Sample Documents from the Volume
- Commander of the South Carolina Expeditionary Corps to the Adjutant General of the Army, December 15, 1861
Left behind on plantations by owners fleeing federal invasion, former slaves on the South Carolina sea islands generally
remained in place and worked for themselves–to the annoyance of a commander of the invading force who had hoped to employ them as military laborers.
- Committee of Chaplains and Surgeons to the Commander of the Department of the Missouri, December 29, 1862
Although by late 1862 the federal government had pledged to protect fugitive slaves and encouraged the employment of those capable of military labor, the promise of protection was often hollow, as three officers at Helena, Arkansas, reported.
- Louisiana Planters to the Commander of the Department of the Gulf, January 14, 1863
Writing to Union General Nathaniel P. Banks, sugar planters lamented the effect of slave flight and Union military occupation on plantation operations.
- Commander of the Guard at Kenner, Louisiana, to the Headquarters of a Brigade in the Department of the Gulf, January 27, 1863
Former slaves employed by the army repairing levees near New Orleans, a Northern officer reported, were working and living in conditions that compared unfavorably to slavery.
- Louisiana Freedmen to the Provost Marshal General of the Department of the Gulf, April 5, 1863, and Statement of the Commander of Camp Hoyt, Louisiana, April 5, 1863
Former slaves living on a plantation in southern Louisiana that had been abandoned by its owner received a Union provost marshal's permission to farm it on their own, only to have another claimant challenge their right to do so.

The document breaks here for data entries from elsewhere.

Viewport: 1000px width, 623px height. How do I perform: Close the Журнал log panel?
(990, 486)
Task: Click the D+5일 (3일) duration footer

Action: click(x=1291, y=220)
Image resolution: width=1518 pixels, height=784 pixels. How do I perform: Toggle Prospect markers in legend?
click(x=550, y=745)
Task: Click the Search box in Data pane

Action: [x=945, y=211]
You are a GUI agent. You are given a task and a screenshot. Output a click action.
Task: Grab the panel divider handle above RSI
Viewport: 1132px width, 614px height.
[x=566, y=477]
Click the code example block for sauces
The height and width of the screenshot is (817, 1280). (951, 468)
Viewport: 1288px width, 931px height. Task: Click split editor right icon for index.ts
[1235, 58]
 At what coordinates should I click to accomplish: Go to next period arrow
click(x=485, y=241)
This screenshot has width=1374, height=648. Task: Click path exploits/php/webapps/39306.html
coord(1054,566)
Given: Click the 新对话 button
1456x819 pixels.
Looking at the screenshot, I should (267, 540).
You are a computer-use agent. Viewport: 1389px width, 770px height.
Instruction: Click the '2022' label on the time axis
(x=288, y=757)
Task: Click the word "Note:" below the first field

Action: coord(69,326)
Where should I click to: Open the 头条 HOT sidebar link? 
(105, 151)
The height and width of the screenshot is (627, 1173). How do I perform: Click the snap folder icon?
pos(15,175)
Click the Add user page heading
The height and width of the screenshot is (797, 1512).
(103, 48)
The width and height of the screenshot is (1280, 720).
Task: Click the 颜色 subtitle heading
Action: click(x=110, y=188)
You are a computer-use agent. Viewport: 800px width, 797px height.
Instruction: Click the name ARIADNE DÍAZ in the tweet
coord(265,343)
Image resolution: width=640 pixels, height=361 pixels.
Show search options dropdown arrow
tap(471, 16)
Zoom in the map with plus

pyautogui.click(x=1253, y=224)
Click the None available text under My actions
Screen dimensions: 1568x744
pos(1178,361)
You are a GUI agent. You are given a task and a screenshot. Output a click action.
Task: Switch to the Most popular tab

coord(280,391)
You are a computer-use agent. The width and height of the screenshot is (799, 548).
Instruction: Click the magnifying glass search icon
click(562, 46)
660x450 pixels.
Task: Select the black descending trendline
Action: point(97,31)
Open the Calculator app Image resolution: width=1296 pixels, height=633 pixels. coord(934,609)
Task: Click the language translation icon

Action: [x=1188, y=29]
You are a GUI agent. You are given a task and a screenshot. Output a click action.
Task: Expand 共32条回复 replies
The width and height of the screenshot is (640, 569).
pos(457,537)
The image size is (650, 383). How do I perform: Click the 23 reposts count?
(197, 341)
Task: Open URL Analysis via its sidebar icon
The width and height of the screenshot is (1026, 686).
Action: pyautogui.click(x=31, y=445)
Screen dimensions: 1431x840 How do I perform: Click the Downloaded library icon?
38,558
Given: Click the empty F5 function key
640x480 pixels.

At the freedpeople's request, a federal officer reported on what they had accomplished.
- Testimony by a South Carolina Freedman before the American Freedmen's Inquiry Commission, June 1863
Testifying before a War Department commission that was investigating the condition and prospects of ex-slaves, Harry McMillan discussed his people's lives in bondage and their aspirations in freedom.
- Staff Assistant of the Superintendent of Freedmen for the State of Arkansas to the Superintendent, February 5, 1864
A Union officer reported upon his visit to a woodyard established by private contractors on the banks of the Mississippi River and a nearby shantytown that was home to 183 former slaves, 96 of whom were described as “infirm & under age.”
- Plantation Regulations by a U.S. Treasury Agent, February 1864 [image (86K)]
A broadside announced the rules governing the employment of black laborers on plantations in Union-occupied Louisiana.
- Meeting between Black Religious Leaders and Union Military Authorities, January 12, 1865
A Northern newspaper reported the proceedings of a remarkable gathering in Savannah, Georgia. Twenty black ministers and lay leaders met with Secretary of War Edwin M. Stanton and General William T. Sherman to consider the future of the thousands of slaves freed by the march of Sherman's army.
- Order by the Commander of the Military Division of the Mississippi, January 15, 1865
Intending chiefly to disencumber his army of the fugitive slaves who had followed its march to Savannah, General William T. Sherman reserved a swath of land along the south Atlantic coast for settlement exclusively by former slaves, promising the settlers “possessory title” to forty-acre tracts.
- Testimony of an Arkansas Freedman before the Southern Claims Commission, June 6, 1873
Robert Houston of Arkansas recounted his wartime experiences as a slave on a plantation, a fugitive from
Confederate labor impressment, a laborer on a federal gunboat, an independent woodcutter, and a Union soldier.